(Stored items from a collection)
>>>

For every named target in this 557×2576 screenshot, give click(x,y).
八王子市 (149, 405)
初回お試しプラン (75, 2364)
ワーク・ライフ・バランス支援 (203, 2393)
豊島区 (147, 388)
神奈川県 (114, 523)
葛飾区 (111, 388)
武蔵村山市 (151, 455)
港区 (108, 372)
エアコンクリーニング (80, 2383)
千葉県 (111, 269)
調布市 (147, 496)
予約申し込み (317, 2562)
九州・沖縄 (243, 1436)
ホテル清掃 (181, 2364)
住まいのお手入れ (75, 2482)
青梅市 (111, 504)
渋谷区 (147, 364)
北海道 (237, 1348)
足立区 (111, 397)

<<<

Directions: Set out the records again, exactly as they appear above.

Response to the task:
For every named target in this 557×2576 screenshot, give click(x,y).
八王子市 (149, 405)
初回お試しプラン (75, 2364)
ワーク・ライフ・バランス支援 (203, 2393)
豊島区 (147, 388)
神奈川県 (114, 523)
葛飾区 (111, 388)
武蔵村山市 (151, 455)
港区 (108, 372)
エアコンクリーニング (80, 2383)
千葉県 (111, 269)
調布市 (147, 496)
予約申し込み (317, 2562)
九州・沖縄 (243, 1436)
ホテル清掃 (181, 2364)
住まいのお手入れ (75, 2482)
青梅市 (111, 504)
渋谷区 (147, 364)
北海道 (237, 1348)
足立区 (111, 397)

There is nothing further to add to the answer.